By many accounts, Putin’s long-term policy goal is to reassemble the pieces of the former Soviet Union, the collapse of which he has called “the greatest political catastrophe of the Twentieth Century.” How he arrived at that goal is tied to his life before becoming president in 2000: If we want to understand the man, we need to understand where he came from.

There is no shortage of biographies of Putin online; this weekend’s “reads” is a collection of three of them.

The first biography, from Encyclopedia Britannica, is the briefest of the three, offering a mere two paragraphs on Putin’s early career before becoming Russian president: a 25-year period in which he served as a KGB spy for 15, followed by a short stint at a university, several years as an aide to the mayor of St. Petersberg, and then the head of the FSB (the successor spy organization to the KGB). It breezes through most of Putin’s terms as president and prime minister, and focuses on his aggressive actions toward Ukraine in 2014 and his role in the Syrian civil war.

The second biography, from Biography.com, also gives little effort to detailing Putin’s first 25 years of government employment, though it gives much more airtime to his more recent controversies: Russia’s role in the Syrian civil war; his heavy-handed approach to hosting the 2014 Sochi Winter Olympics; the invasion of Crimea in 2014; and interference in the 2016 U.S. presidential election. It also briefly delves into Putin’s efforts to circumvent Russia’s constitutional term limits for serving as president: In 2008 after serving two terms, he arranged for his protégé Dmitry Medvedev to be elected president, who immediately appointed Putin as prime minister — keeping him at the highest level of Russian government until he could engineer his own reelection as president in 2012. More recently in 2020, Putin arranged for the Russian constitution to be amended to allow him to serve for two additional consecutive six-year terms. 

The third biography, Wikipedia’s entry, is exhaustive — and an informative but exhausting read that includes 606 citations in its bibliography. It dives deep into Putin’s early career before becoming president, including discussion of what he might really have been doing as a KGB spy stationed in Dresden, East Germany, a relatively sleepy assignment. It also spends more time on Putin’s major missteps over his career, including the mismanagement of a $93 million deal for St. Petersberg; his mishandling of the submarine Kursk disaster in 2000; and two hostage crises in which hundreds of people were killed. 

The WIkipedia biography provides significant details on both Putin’s arrangements with Medvedev to retain power and his interference with Russian elections to guarantee his reelection. It also lists out his domestic and foreign policy positions, and gives lengthy descriptions of Putin’s actions in Ukraine and Syria.

Finally, it provides some insights into a big unanswered question: Putin’s net worth. While according to the Russian government he has few assets to his name, there are many signs that he has amassed potentially billions of dollars over the last 20 years. Ironically, Putin has been adept at hiding the paper trail of his accumulated wealth while simultaneously flaunting it in public. 

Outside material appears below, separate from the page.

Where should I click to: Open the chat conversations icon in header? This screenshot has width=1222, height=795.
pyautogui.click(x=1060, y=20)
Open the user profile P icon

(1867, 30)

These three biographies of Vladimir Putin highlight the challenge of writing about a powerful, controversial public figure, especially when you try to keep it concise: How do your choices about which details to include — and which to leave out — shape the image of the person that is portrayed? By largely not talking about Putin, the Britannica biography gives the impression that he is a lifelong civil servant who has faced some big challenges but has the strong support of the Russian people. Reading the Wikipedia biography provides a much different view: a former spy for the Soviet Union who disliked communism but learned from the inside how much power a large, nuclear-capable nation-state can wield on the global stage. And power corrupts, of course, which is a principle Putin has dealt with his entire career: Sometimes he chose to hold corrupt politicians and oligarchs accountable, and other times he looked the other way — all while bending the Russian government to serve his own purposes and accumulating his own massive wealth by means of his station in Russian government.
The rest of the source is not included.